In this process of enclosure, we might ask whether our academic leaders will be able to work communally or co-operatively to roll-back the neoliberal discourse that commodifies all of our social life inside the market, and which kettles free debate about what is legitimate. We might ask then what is the role of the academic as activist in developing alternative discourses that argue for a re-humanisation of educational life and activity.

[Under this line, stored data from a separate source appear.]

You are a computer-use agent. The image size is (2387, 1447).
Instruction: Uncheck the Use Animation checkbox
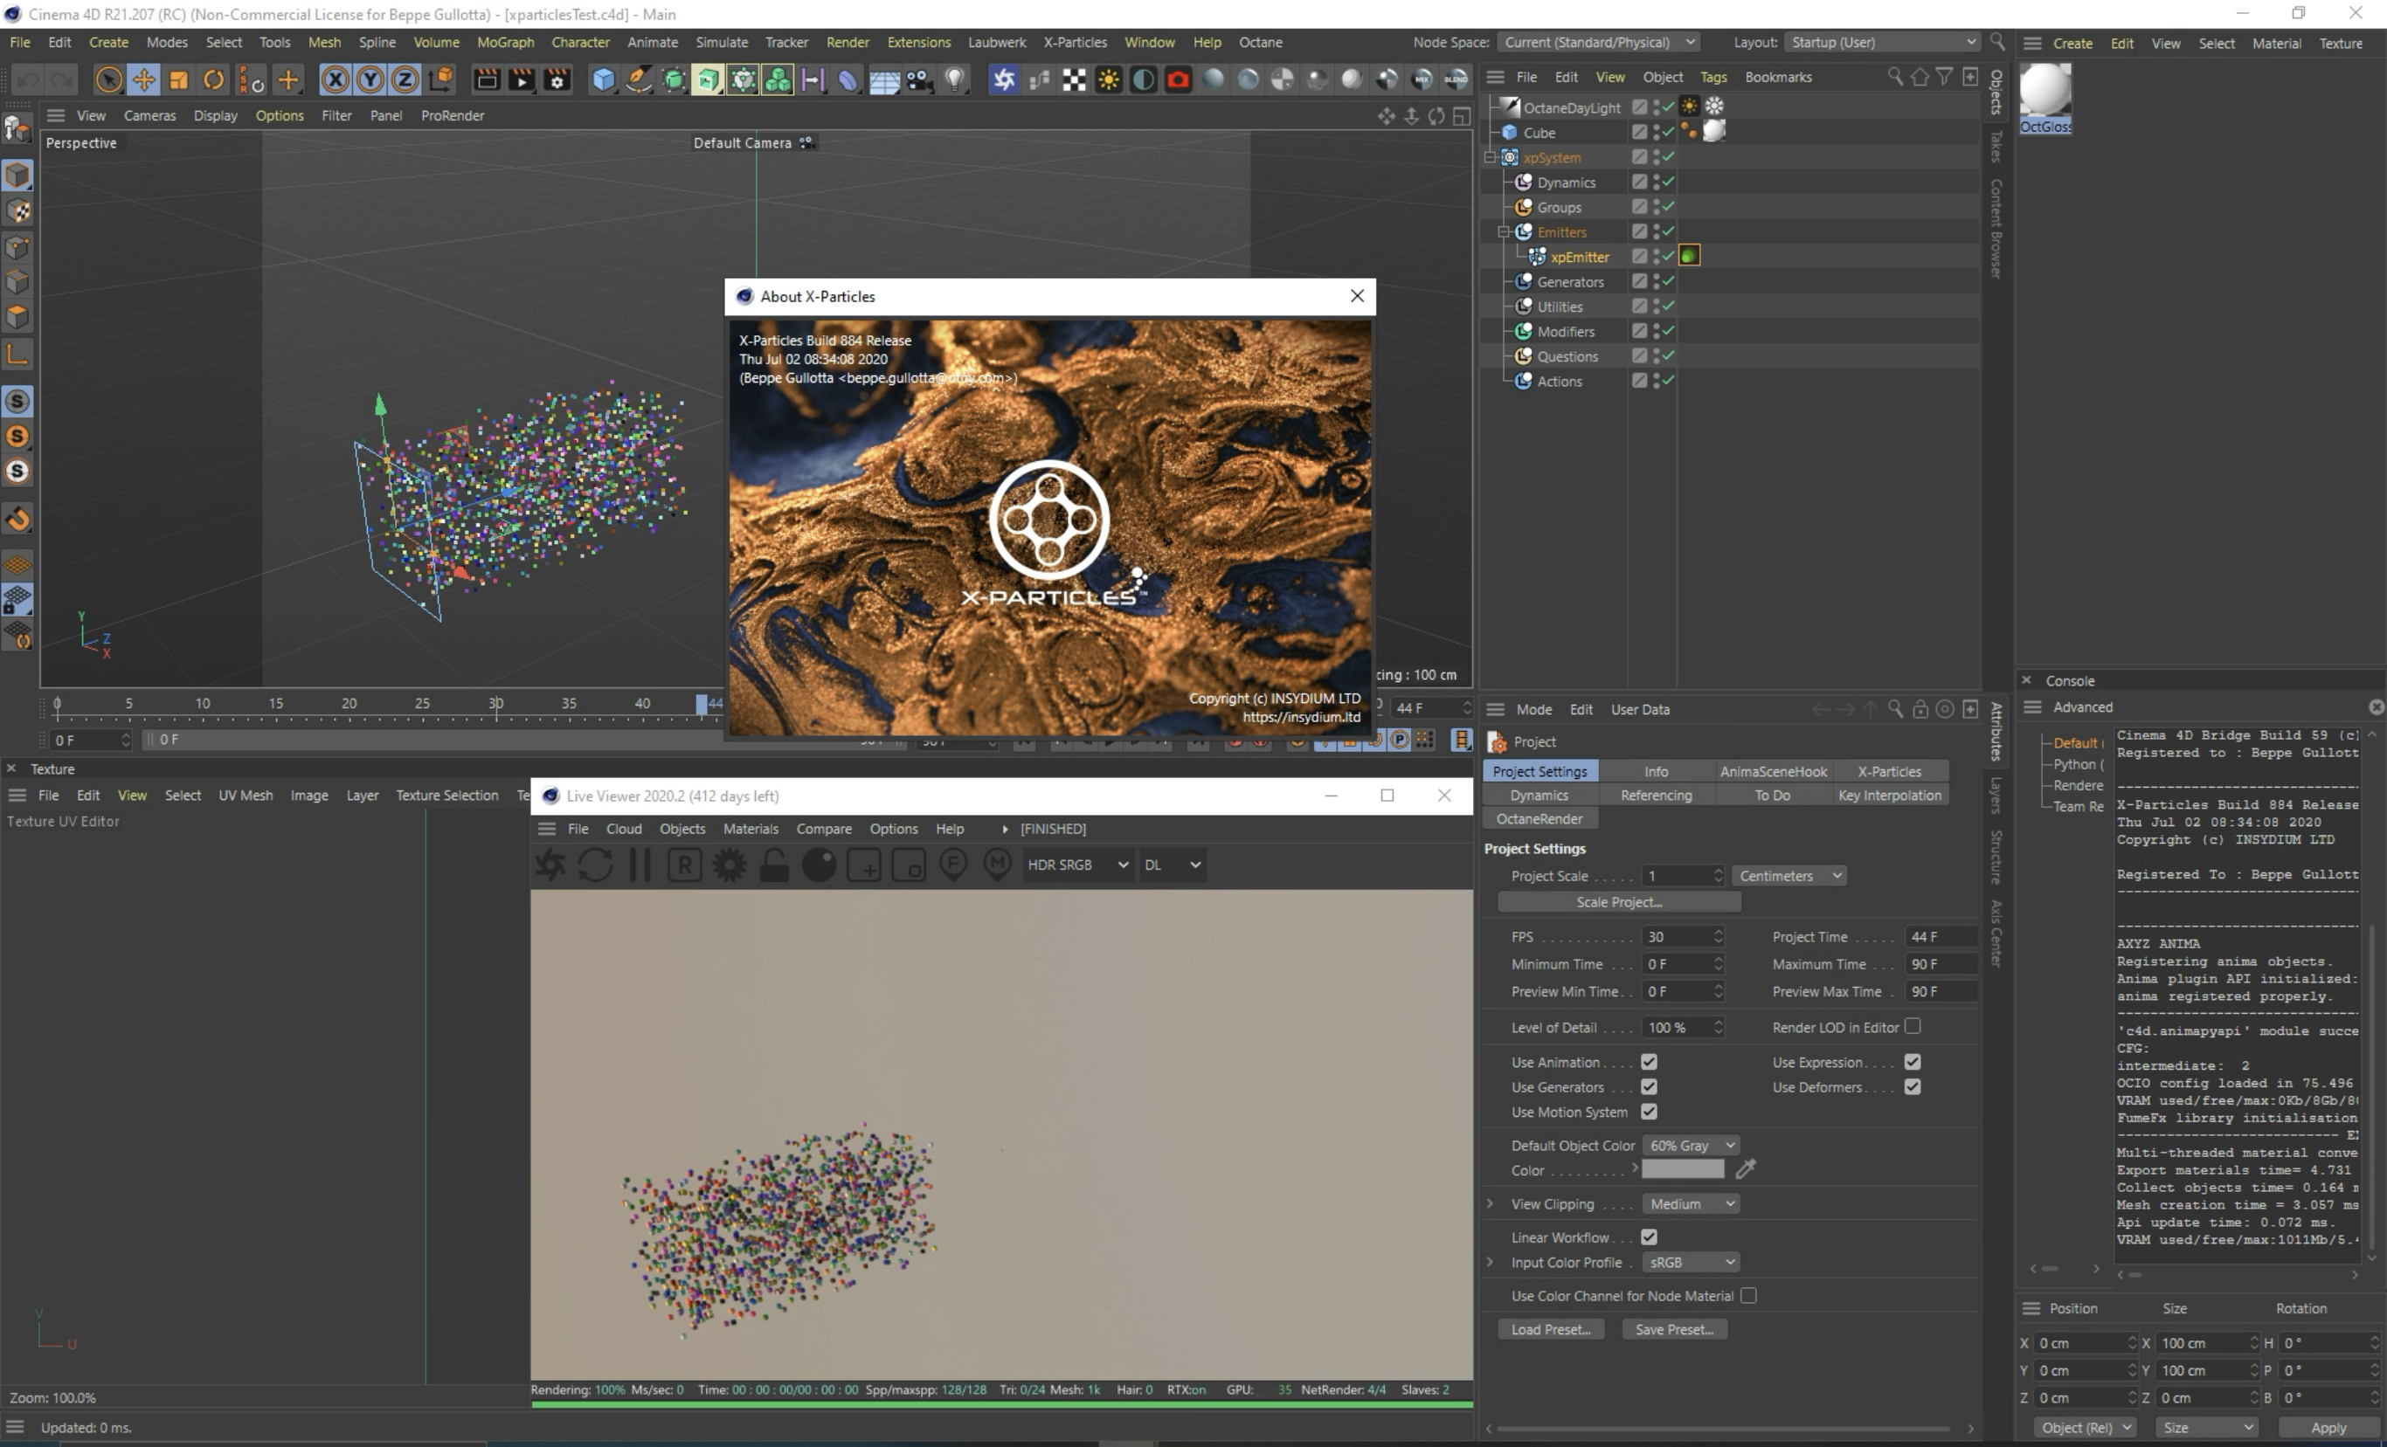click(1649, 1062)
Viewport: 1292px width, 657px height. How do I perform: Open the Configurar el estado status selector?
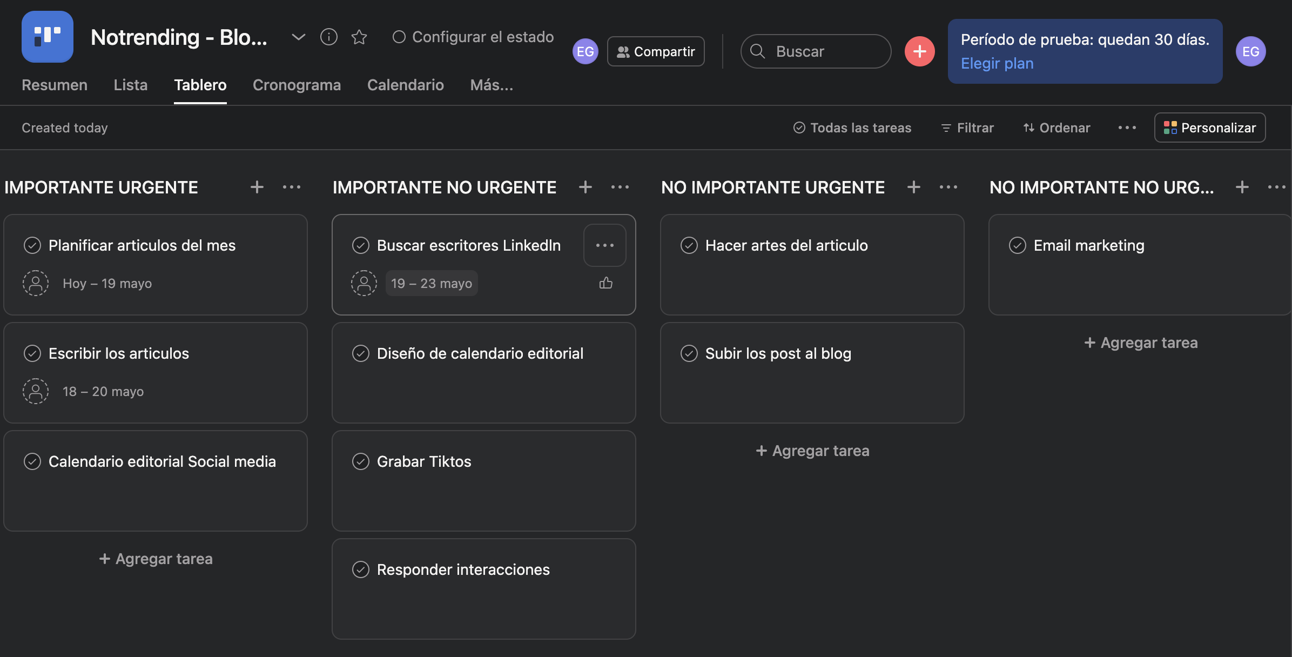point(473,37)
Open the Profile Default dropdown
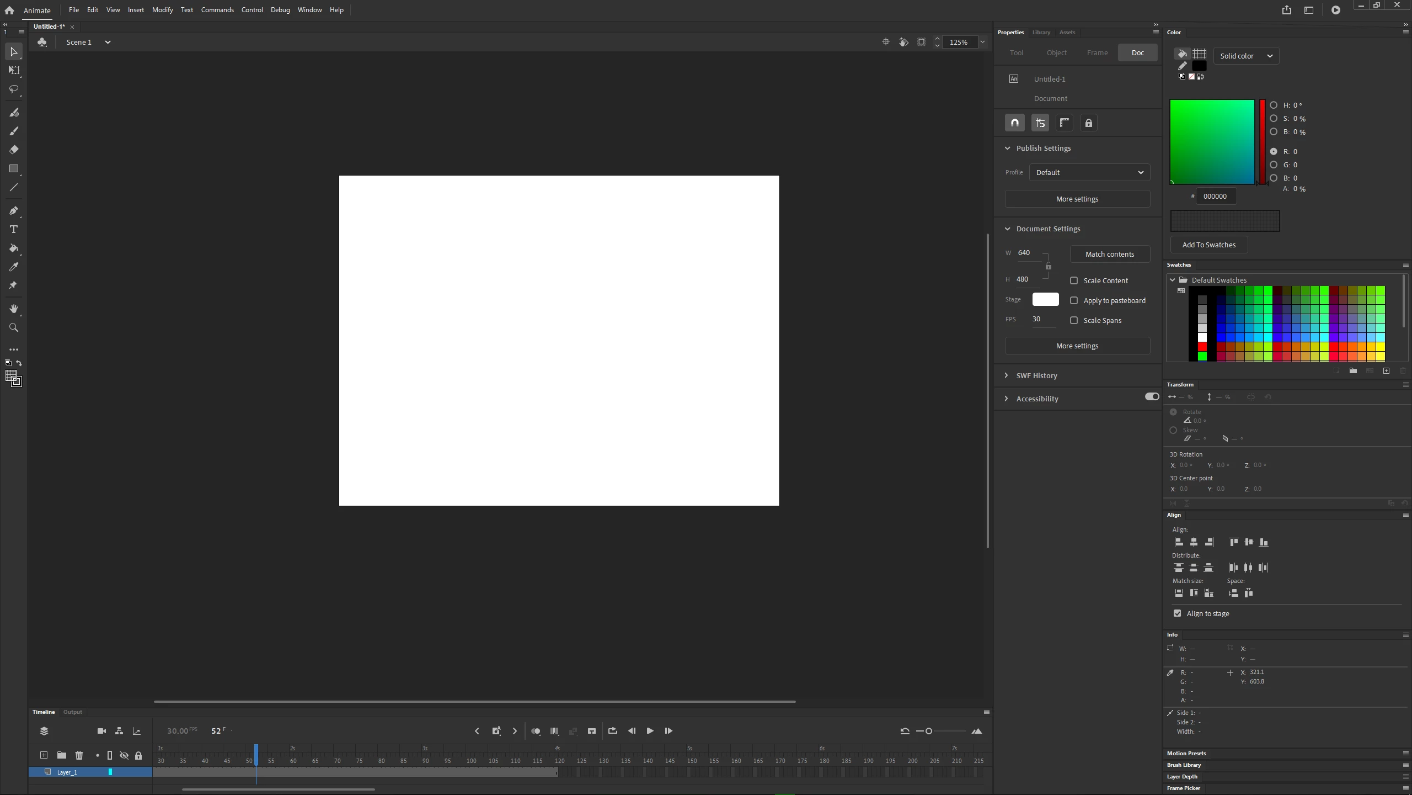Image resolution: width=1412 pixels, height=795 pixels. 1089,172
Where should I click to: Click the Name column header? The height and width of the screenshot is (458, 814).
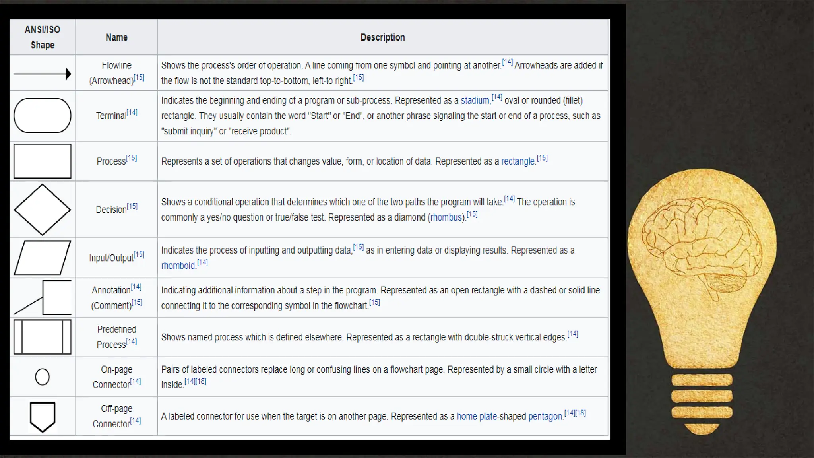tap(116, 37)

One of those roles is to develop analyses of the transnational advocacy networks that influence the spaces in which we operate, and through those networks to reveal how the neoliberal discourse is played out in our society. So we might ask: how do the technologies we procure, and the procurement practices we use inside the University, and the people we ask to keynote our conferences, and the evidence-based research we enable to be used for advocacy, and the money that we take for research, and the learning/teaching and employability strategies that we agree and implement, and the definitions of impact/sustainability that we agree and use, re-inscribe both the power of a neoliberal discourse and transnational networks of power? Is it possible for scholarly communities of academics and students, working in society, to act in public against this discourse? Where do we identify communal spaces for solidarity and courage? Taking action that is against polyarchic, univeralised norms might enable a counter-hegemonic set of alternatives to be debated or created that support an alternative way of doing. The flip-side is that we do nothing as the whole of our lives and our sociability is subsumed under the abstracted rule of money.